Bensmaia Lab receives nearly $10M to study the sensorimotor system using groundbreaking new robotic system
Understanding the relationship between somatosensation (the senses of touch and proprioception, or the sense of the body in space) and motor control is challenging — especially when it comes to understanding the exquisitely sensitive and delicate sensation and movement of the human hand.
Now, a robotic system developed in the laboratory of Sliman Bensmaia, PhD, at the University of Chicago will allow for unprecedented accuracy for recording the movements of the hand and the forces it exerts on objects, providing new insights that will help researchers restore a sense of touch for patients who have lost it.
The work will be supported by a new $9.6 million, eight-year R35 grant from the National Institute of Neurological Disorders and Stroke.
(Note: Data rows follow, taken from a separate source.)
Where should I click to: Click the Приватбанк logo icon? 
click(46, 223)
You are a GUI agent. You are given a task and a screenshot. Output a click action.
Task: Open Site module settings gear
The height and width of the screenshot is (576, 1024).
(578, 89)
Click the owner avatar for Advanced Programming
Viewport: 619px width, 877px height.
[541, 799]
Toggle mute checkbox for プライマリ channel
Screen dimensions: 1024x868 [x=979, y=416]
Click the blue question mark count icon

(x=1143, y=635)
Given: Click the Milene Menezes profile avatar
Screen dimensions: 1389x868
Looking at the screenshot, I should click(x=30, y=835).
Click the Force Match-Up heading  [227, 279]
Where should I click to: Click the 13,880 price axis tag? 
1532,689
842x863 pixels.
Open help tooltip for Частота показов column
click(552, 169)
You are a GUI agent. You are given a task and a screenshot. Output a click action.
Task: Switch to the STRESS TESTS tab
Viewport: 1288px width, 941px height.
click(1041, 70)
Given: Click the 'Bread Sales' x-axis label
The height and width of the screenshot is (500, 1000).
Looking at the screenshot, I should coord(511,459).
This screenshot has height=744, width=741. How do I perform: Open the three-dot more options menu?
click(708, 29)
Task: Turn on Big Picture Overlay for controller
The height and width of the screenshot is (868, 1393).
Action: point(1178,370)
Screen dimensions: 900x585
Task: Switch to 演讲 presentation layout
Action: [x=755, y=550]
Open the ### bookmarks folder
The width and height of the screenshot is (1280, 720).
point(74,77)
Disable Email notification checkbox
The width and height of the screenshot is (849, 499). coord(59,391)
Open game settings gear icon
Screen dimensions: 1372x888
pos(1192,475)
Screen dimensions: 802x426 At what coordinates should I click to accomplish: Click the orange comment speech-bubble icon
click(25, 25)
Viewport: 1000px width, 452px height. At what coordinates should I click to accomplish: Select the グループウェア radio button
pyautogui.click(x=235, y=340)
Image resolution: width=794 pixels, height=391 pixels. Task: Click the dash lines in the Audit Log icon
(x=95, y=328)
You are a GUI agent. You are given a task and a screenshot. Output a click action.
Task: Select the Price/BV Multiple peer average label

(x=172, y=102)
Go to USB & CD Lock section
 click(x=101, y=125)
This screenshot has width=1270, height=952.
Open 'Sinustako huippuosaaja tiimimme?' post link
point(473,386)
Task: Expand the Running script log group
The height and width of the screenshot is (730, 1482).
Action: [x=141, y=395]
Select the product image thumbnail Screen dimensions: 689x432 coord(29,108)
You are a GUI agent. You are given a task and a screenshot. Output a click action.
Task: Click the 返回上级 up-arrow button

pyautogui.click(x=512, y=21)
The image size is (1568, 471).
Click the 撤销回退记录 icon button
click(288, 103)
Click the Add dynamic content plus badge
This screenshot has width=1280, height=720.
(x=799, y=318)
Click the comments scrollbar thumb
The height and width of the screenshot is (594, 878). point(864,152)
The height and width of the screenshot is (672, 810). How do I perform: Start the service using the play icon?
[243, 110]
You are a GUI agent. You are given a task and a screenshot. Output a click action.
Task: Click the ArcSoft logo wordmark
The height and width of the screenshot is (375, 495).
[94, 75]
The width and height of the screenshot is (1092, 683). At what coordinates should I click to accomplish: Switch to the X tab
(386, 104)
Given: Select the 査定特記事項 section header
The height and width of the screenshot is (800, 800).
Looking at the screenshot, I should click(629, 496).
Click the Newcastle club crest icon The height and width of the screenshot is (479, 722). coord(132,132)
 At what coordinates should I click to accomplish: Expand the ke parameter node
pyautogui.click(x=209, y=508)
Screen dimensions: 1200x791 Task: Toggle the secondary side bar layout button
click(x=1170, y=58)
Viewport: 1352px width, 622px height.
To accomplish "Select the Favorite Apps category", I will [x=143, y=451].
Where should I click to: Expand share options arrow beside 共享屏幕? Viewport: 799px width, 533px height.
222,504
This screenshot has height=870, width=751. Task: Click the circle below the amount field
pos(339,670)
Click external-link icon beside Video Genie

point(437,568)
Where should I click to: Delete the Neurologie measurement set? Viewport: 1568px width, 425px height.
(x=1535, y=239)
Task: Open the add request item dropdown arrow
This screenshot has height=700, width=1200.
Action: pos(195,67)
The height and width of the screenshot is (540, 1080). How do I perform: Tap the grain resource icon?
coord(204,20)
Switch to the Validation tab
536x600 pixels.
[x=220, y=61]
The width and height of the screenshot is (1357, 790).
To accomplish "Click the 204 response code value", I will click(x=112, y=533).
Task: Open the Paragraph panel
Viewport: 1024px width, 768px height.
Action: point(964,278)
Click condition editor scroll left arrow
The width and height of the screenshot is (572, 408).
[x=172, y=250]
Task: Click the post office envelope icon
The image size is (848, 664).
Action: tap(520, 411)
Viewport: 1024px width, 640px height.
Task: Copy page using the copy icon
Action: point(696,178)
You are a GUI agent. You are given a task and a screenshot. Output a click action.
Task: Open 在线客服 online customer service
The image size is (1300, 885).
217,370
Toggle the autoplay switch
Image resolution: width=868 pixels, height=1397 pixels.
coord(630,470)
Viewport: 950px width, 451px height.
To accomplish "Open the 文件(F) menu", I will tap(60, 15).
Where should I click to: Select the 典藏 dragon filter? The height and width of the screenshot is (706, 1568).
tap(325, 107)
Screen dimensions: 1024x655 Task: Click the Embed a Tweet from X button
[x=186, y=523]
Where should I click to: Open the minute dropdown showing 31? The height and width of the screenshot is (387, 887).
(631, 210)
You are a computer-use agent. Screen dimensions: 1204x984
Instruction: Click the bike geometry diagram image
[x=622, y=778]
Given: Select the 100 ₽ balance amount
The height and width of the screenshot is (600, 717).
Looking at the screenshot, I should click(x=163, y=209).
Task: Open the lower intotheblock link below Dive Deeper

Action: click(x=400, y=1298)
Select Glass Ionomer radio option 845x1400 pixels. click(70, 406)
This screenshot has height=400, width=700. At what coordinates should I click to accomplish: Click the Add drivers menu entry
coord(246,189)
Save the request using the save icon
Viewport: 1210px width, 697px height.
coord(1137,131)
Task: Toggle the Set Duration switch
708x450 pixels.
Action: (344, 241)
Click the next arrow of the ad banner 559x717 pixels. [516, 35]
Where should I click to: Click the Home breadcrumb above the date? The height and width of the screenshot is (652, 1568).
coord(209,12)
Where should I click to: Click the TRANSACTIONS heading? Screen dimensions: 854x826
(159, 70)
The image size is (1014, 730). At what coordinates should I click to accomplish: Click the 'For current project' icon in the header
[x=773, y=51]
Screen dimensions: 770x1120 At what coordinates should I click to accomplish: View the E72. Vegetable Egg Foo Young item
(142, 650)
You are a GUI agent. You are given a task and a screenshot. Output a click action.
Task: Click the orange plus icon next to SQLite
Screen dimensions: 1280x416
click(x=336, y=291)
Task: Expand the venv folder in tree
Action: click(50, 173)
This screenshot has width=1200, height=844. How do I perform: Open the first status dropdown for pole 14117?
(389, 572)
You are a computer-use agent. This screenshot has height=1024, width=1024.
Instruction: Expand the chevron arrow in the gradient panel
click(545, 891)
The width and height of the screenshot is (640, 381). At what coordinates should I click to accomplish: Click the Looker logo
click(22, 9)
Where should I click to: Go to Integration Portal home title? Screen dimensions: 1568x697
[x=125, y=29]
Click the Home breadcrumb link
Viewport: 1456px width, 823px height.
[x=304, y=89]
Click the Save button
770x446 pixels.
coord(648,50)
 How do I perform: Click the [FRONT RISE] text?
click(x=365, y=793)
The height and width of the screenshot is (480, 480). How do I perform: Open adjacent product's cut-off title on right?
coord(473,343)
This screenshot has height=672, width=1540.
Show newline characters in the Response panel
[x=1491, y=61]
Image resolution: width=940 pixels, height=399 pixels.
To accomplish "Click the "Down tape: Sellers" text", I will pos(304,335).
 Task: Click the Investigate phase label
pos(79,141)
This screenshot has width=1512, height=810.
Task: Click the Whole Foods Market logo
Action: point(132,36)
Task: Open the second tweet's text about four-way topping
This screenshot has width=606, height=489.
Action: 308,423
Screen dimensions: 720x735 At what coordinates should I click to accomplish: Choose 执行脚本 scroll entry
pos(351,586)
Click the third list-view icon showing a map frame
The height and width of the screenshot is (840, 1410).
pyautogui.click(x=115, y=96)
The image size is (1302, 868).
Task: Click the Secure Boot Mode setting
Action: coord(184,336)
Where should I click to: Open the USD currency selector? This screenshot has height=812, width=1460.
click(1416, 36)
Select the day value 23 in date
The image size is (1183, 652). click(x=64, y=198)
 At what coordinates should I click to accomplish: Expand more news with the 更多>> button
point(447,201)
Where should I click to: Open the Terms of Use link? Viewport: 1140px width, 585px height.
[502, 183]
“This new system addresses a major problem in studying sensory motor control,” said Bensmaia, James and Karen Frank Family Professor of Organismal Biology and Anatomy at UChicago. “Most of what we do with our hands is grasping and manipulating objects; we’ve never been able to study that fully because the shape of the hand is complex and difficult to characterize, as are the patterns of forces exerted by the hand during object interactions. This new system is a much more sophisticated way to study upper limb control than was previously available.”
The new system includes an apparatus that places an object in front of a research subject, such as a monkey. The object is covered by a high-density sheet of sensors that can track the forces applied on the object as the monkey interacts with it. A deep learning-based computer vision system has been refined to track the complex movements of the arm and hand as the animal interacts with the object.
Finally, a physics engine reconstructs the forces as they propagate down the hand and arm during the interaction. The system can be used in conjunction with neural recordings from monkeys to directly connect the actions of the hand with the brain’s control of, and response to, those actions.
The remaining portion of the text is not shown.